(WHAT YOU ARE ASKED TO DO): Scan the lines below for the word "computer". Copy each line you find it in.

[[ DATASET CONTENT open ]]

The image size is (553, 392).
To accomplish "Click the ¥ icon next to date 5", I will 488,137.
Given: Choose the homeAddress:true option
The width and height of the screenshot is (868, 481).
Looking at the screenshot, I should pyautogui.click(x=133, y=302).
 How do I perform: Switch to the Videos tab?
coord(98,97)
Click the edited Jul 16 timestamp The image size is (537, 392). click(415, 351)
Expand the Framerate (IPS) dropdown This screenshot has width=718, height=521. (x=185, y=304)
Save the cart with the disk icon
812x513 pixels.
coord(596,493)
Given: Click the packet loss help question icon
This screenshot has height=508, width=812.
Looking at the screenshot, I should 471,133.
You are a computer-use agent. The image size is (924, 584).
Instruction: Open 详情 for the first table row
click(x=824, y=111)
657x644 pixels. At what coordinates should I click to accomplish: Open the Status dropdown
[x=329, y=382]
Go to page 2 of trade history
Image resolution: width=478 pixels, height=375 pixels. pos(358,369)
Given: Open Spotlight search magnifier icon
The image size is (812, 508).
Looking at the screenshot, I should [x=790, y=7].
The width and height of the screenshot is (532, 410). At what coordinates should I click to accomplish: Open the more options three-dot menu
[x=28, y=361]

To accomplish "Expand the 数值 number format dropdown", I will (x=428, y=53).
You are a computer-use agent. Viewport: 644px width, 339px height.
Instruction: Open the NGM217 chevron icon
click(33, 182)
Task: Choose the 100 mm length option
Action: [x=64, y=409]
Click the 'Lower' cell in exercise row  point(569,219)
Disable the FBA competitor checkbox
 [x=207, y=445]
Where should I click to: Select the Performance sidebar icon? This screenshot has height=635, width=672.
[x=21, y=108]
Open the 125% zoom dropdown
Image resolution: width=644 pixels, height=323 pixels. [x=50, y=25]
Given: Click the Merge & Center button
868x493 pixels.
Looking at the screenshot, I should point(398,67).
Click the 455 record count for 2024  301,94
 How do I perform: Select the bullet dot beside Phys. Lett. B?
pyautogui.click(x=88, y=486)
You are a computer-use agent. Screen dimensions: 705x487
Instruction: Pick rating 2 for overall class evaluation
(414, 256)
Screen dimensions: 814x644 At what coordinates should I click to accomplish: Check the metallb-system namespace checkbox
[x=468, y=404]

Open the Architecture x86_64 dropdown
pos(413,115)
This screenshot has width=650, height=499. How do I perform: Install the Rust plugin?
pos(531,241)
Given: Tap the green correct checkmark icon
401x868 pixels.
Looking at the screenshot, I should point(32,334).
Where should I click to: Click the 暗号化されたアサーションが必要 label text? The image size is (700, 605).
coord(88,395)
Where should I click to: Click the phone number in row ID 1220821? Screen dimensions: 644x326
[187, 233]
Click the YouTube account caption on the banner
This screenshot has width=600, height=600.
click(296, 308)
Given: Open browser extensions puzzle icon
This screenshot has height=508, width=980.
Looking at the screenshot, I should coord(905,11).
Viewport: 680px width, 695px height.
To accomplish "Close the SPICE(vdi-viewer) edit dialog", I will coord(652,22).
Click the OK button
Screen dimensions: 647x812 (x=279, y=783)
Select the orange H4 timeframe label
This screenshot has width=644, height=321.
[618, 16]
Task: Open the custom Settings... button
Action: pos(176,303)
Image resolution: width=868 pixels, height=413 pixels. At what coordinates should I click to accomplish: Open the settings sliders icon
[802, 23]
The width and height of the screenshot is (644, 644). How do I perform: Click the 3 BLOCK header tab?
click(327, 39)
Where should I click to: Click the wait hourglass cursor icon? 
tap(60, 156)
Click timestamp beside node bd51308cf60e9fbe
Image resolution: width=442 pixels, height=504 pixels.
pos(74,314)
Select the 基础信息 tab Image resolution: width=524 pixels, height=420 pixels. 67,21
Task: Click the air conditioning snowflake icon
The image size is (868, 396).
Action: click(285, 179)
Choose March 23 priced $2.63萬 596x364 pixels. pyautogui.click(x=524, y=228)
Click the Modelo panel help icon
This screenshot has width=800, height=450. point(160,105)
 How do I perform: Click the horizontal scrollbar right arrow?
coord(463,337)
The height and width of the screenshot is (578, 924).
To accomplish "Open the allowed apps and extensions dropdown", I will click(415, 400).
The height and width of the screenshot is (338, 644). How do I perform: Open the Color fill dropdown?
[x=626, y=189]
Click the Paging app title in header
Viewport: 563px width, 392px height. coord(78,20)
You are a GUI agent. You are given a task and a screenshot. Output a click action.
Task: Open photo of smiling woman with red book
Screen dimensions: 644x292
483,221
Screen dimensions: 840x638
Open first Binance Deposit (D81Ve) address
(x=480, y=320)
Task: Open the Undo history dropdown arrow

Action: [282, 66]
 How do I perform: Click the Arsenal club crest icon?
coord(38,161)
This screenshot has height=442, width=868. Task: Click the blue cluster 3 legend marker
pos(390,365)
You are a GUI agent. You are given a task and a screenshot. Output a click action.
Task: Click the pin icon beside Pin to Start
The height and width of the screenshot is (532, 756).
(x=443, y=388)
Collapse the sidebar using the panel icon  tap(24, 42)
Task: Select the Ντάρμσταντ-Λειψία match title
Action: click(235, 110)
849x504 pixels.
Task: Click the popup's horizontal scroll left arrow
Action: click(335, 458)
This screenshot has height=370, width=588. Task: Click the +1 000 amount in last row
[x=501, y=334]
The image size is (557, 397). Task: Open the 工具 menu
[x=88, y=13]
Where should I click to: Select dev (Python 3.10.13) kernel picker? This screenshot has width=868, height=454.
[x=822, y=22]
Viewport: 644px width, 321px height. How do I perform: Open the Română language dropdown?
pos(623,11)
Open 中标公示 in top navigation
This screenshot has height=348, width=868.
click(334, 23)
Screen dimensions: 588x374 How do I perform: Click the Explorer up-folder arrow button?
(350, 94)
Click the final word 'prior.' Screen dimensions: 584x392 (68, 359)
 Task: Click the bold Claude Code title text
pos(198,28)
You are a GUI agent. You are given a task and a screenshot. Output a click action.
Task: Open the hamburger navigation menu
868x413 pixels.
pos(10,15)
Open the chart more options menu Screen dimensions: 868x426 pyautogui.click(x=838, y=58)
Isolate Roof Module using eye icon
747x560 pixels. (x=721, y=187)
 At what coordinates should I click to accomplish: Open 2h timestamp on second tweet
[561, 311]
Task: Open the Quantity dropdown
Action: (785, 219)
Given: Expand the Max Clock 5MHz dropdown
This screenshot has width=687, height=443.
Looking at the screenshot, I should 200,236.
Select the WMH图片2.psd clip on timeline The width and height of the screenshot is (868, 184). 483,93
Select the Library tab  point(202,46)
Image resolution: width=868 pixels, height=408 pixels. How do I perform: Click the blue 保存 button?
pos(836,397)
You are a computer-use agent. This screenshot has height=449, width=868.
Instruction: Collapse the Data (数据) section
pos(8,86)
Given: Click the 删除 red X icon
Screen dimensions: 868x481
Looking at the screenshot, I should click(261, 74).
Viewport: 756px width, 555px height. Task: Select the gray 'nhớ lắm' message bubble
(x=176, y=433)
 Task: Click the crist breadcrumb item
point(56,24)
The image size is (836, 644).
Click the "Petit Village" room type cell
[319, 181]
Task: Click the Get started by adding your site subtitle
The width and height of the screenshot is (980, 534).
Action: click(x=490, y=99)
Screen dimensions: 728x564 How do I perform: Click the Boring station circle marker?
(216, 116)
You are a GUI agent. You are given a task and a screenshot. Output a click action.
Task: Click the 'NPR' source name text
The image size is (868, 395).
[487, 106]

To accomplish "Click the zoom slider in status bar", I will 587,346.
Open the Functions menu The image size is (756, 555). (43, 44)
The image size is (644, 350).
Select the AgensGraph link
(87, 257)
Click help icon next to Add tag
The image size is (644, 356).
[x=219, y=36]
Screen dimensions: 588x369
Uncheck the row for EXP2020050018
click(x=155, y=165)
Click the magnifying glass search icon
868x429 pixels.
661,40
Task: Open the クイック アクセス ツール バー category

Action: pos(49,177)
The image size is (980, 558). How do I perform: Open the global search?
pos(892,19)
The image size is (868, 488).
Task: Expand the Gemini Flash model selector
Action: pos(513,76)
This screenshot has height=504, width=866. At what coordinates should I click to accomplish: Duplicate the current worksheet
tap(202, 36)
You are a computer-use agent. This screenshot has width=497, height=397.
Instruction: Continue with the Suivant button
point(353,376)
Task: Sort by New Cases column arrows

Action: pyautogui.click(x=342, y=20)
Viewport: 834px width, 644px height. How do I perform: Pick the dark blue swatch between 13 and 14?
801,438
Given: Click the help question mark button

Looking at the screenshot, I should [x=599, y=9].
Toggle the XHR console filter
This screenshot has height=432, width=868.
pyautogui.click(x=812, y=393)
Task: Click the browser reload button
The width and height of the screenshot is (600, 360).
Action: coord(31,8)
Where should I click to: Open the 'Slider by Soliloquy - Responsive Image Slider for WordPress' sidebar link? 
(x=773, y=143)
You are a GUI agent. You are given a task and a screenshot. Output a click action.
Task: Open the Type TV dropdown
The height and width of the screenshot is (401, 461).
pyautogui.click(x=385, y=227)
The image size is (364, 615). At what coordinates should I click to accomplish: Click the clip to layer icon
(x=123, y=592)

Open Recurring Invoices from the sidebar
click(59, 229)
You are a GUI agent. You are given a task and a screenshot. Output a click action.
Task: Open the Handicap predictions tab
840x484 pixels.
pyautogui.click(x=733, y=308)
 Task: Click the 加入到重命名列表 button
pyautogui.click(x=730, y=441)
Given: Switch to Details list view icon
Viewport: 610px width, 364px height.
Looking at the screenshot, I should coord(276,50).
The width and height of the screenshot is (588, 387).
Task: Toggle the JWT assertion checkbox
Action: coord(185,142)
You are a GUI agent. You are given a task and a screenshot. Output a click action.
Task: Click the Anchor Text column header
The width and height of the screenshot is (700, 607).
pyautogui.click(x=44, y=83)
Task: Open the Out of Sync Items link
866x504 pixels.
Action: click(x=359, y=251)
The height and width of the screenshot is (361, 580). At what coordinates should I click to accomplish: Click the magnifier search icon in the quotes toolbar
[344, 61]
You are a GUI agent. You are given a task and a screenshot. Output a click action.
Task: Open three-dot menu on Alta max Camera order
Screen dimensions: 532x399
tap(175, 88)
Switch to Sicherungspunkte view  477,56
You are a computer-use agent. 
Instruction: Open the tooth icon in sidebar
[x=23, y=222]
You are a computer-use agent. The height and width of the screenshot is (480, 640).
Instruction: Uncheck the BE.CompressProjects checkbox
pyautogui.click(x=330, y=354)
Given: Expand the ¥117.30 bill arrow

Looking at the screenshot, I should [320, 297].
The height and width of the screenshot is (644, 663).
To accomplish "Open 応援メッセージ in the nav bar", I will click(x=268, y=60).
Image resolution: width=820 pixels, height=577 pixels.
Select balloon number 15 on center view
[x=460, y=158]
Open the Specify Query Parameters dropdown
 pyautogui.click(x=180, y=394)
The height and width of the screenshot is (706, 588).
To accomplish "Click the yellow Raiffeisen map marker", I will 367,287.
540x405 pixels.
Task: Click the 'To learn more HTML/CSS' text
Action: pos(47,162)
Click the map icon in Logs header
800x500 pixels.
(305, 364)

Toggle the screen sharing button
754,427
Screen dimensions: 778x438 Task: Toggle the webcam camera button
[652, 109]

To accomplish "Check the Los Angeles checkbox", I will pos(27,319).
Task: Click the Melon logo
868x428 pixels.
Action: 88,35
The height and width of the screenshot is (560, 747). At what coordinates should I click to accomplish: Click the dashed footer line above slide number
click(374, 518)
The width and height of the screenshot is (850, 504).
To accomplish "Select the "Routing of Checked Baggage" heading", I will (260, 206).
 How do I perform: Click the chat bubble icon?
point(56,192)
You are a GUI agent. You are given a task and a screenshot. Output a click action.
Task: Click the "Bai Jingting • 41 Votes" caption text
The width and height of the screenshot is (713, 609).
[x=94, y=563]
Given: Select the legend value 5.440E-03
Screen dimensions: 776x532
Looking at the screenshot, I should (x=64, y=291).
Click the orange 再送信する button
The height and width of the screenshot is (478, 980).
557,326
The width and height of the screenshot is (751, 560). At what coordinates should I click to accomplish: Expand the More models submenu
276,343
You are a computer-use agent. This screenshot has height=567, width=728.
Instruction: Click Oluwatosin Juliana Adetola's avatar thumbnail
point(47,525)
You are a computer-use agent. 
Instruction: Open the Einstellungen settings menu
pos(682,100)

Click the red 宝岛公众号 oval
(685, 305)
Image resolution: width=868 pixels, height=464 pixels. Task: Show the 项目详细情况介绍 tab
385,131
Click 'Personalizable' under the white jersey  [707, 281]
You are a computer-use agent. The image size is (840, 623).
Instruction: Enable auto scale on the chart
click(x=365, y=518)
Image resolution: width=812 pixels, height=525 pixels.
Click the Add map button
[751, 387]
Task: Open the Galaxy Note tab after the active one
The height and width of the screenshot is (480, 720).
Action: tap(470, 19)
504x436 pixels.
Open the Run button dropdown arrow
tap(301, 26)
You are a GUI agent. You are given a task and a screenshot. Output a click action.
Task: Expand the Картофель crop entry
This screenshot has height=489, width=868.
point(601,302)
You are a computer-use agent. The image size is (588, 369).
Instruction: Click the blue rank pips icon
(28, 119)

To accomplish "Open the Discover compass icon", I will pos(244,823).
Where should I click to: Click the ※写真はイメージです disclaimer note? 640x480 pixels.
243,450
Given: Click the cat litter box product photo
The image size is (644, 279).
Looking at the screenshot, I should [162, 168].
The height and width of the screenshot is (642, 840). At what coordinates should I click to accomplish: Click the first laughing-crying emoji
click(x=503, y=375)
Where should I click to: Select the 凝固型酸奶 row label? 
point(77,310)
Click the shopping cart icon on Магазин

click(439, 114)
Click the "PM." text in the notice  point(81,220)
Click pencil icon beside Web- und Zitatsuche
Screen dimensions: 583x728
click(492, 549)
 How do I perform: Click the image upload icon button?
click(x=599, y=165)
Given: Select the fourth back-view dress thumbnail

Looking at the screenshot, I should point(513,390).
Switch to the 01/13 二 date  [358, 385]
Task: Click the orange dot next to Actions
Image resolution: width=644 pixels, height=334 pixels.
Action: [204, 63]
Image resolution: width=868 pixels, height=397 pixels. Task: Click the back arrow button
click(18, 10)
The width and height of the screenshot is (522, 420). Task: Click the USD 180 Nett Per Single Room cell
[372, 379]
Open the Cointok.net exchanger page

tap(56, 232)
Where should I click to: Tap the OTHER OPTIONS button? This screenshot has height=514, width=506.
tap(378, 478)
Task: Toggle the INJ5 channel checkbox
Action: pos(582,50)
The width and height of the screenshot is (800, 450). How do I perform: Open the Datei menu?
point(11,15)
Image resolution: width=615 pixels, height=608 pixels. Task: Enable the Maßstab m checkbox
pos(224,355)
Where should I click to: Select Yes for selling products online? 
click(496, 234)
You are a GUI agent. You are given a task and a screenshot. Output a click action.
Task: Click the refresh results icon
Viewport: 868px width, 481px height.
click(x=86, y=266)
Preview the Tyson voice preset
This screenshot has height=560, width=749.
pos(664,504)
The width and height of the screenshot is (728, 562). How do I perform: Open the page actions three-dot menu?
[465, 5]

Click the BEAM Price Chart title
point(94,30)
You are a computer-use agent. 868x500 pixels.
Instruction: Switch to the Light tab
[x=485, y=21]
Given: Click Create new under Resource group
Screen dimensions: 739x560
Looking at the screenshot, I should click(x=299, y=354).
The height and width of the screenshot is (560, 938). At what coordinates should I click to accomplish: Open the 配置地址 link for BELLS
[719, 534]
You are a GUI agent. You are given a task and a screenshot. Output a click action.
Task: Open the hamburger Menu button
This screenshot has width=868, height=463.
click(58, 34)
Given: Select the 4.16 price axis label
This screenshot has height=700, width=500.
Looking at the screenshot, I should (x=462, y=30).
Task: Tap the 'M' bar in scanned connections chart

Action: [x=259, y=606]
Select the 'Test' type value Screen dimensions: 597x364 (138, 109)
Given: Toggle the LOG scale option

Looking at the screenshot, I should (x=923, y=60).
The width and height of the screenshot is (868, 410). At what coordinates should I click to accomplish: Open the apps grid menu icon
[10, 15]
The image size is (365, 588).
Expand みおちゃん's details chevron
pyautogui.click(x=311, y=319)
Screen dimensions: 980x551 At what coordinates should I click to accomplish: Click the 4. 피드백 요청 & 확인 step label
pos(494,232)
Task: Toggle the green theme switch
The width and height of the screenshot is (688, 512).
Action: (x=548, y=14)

[[ DATASET CONTENT closed ]]

(SOLUTION BELOW):
You are a computer-use agent. The image size is (924, 584).
You are a computer-use agent. Viewport: 644px width, 339px height.
You are a computer-use agent. Screen dimensions: 705x487
You are a computer-use agent. This screenshot has height=449, width=868.
You are a computer-use agent. This screenshot has width=497, height=397.
You are a computer-use agent. 
You are a computer-use agent. The height and width of the screenshot is (480, 640).
You are a computer-use agent. This screenshot has height=567, width=728.
You are a computer-use agent. 
You are a computer-use agent. The image size is (840, 623).
You are a computer-use agent. The image size is (588, 369).
You are a computer-use agent. 868x500 pixels.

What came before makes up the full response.